In tale senso, infatti, si è espressa anche la giurisprudenza di questa Corte, con espressioni cui pare del tutto opportuno dare piena continuità, laddove ha chiarito che la valutazione dell'adeguatezza del programma presentato dall'imputato (attività questa che nel caso in esame non risulta che né Tribunale né la Corte territoriale abbiano in alcun modo compiuto, avendo pregiudizialmente esaminato il profilo dell'avvenuta formulazione di un'offerta di risarcimento del danno ovvero della idoneità a consentire il risarcimento del danno della attività prestata nel periodo di svolgimento del lavoro di pubblica utilità) va operata sulla base degli elementi evocati dall'art. 133 cod. pen., in relazione non soltanto all'idoneità a favorire il reinserimento sociale del prevenuto, ma anche all'effettiva corrispondenza alle condizioni di vita dello stesso, avuto riguardo alla previsione di un risarcimento del danno corrispondente, ove possibile, al pregiudizio arrecato alla vittima o che, comunque, sia espressione - in un'ottica che non sia esclusivamente retributiva ma tenda a favorire la riabilitazione, bonis operibus, del prevenuto - della sua disponibilità ad assicurare la prestazione, ai fini ripristinatori, dello sforzo massimo da lui sostenibile alla luce delle sue condizioni economiche, che possono essere verificate dal giudice ex art. 464-bis, comma 5, cod. proc. pen. (Corte di cassazione, Sezione II penale, 30 luglio 2019, n. 34878).

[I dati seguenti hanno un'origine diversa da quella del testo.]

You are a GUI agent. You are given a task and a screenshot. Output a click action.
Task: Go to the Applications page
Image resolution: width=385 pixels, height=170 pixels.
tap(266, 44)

Non avendo i giudici del merito compiuto una siffatta verifica e ritenendo, pertanto, questa Corte di cassazione che la decisione impugnata si presenti viziata sia sotto il profilo della completezza motivazionale sia sotto quello della violazione di legge, avendo la Corte di appello valorizzato, onde confermare la sentenza di fronte ad essa impugnata, profili legislativamente non rilevanti ai fini della accoglibilità o meno della istanza di messa alla prova a suo tempo presentata dal P., la sentenza impugnata, ferma ed oramai definitivamente accertata sotto il profilo storico la piena attribuibilità all'imputato delle condotte delittuose di cui al capo di imputazione a lui contestato, deve essere annullata con rinvio - limitatamente alla pronunzia con la quale la Corte di appello ha illegittimamente confermato l'ordinanza con cui il primo giudice aveva respinto la richiesta di ammissione al beneficio in discorso per ritenuto difetto dei presupposti - ad altra Sezione della Corte di appello di Milano affinchè, in tale sede, il giudice del gravame si pronunci nuovamente, in applicazione del principio di diritto dianzi enunziato, sulla sussistenza o meno delle condizioni per l'eventuale accoglimento della richiesta stessa, non sussistendo alcuna delle condizioni che avrebbero potuto, secondo i termini degli artt. 604 e 623 cod. proc. pen. determinare la trasmissione degli atti al primo giudice e non a quello della sentenza impugnata (Corte di cassazione, Sezione II penale, 13 gennaio 2022, n. 995).
Nei limiti di cui sopra, pertanto, il ricorso di P.M. deve essere accolto, essendo, peraltro, inammissibili restanti motivi di impugnazione.
P.Q.M.
Annulla la sentenza impugnata limitatamente alla messa alla prova, con rinvio per nuovo giudizio su tale punto ad altra Sezione della Corte di appello di Milano.
Dichiara inammissibile nel resto il ricorso.